The exclusive bandwidth on an interface is reserved for specific features and cannot be shared with other features. The amount of exclusive bandwidth is deducted from the interface bandwidth. For example, if you set the exclusive bandwidth for CRLSP, the exclusive bandwidth can only be used by CRLSP. For more information about the CRLSP exclusive bandwidth, see static CRLSP configuration in MPLS Configuration Guide.

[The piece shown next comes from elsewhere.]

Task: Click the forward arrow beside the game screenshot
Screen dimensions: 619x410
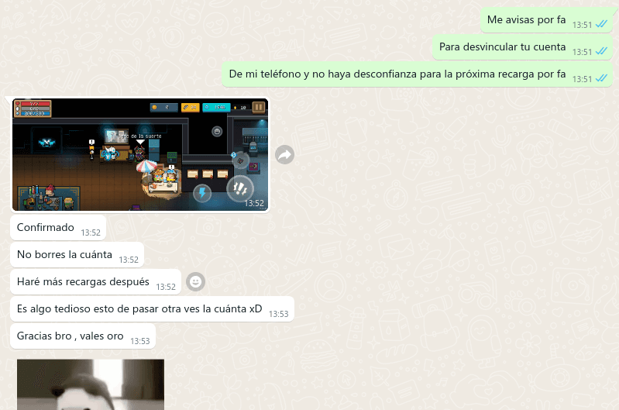Action: pos(284,155)
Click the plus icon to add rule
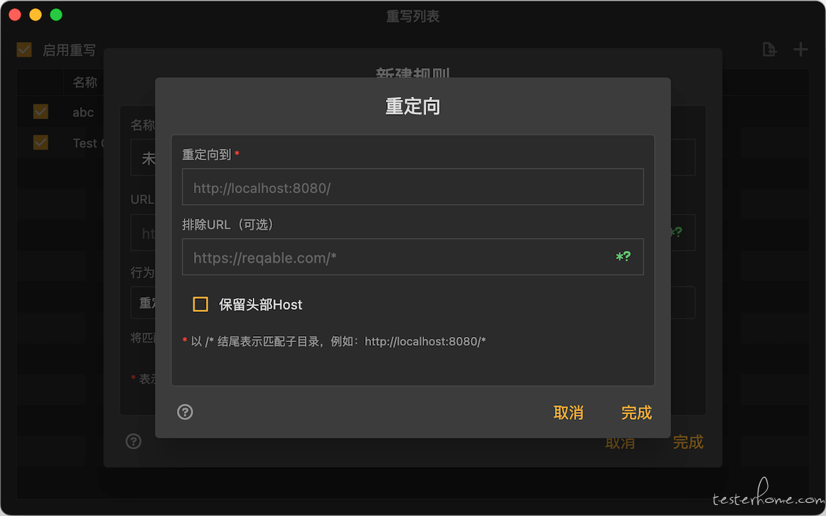Viewport: 826px width, 516px height. 801,49
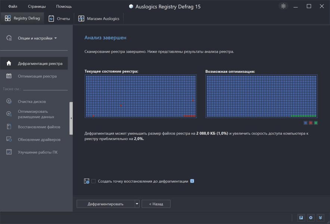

The exclusive bandwidth feature is mutually exclusive with the HQoS feature. If one feature has been configured on an interface, the other feature cannot be configured successfully.

Examples

# Set the exclusive bandwidth to 100 kbps on Ten-GigabitEthernet 0/0/15.

<Sysname> system-view

[Sysname] interface ten-gigabitethernet 0/0/15

[Sysname-Ten-GigabitEthernet0/0/15] qos exclusive-bandwidth 100

Related commands

display qos exclusive-bandwidth interface outbound

Interface channelization commands

display mode channel-bandwidth interface

Use display mode channel-bandwidth interface to display interface channelization configuration.

Syntax

In standalone mode:‌

display mode channel-bandwidth interface [ interface-type { interface-number | interface-number.subnumber } ] [ slot slot-number ]

In IRF mode:

display mode channel-bandwidth interface [ interface-type { interface-number | interface-number.subnumber } ] [ chassis chassis-number slot slot-number ]

Views

Any view

Predefined user roles

network-admin

network-operator

Parameters

interface-type: Specifies an interface type. If you do not specify an interface, this command displays the interface channelization configuration for all subinterfaces.

interface-number: Specifies an interface number.

interface-number.subnumber: Specifies a subinterface number. The value range for the subnumber argument is 1 to 99999999.

slot slot-number: Specifies a card by its slot number. If you do not specify a card, this command displays the interface channelization configuration for all cards. On this device, the slot-number argument represents the entire device and its value is fixed. This command applies to the entire device regardless of whether the slot-number argument is specified. (In standalone mode.)

chassis chassis-number slot slot-number: Specifies a card on an IRF member device. The chassis-number argument represents the member ID of the IRF member device. The slot-number argument represents the slot number of the card. If you do not specify this option, the command displays the interface channelization configuration for all cards. On this device, the slot-number argument represents the entire device and its value is fixed. This command applies to the entire device regardless of whether the slot-number argument is specified. (In IRF mode.) ‌

Examples

# Display the interface channelization configuration for Ten-GigabitEthernet 0/0/15.1.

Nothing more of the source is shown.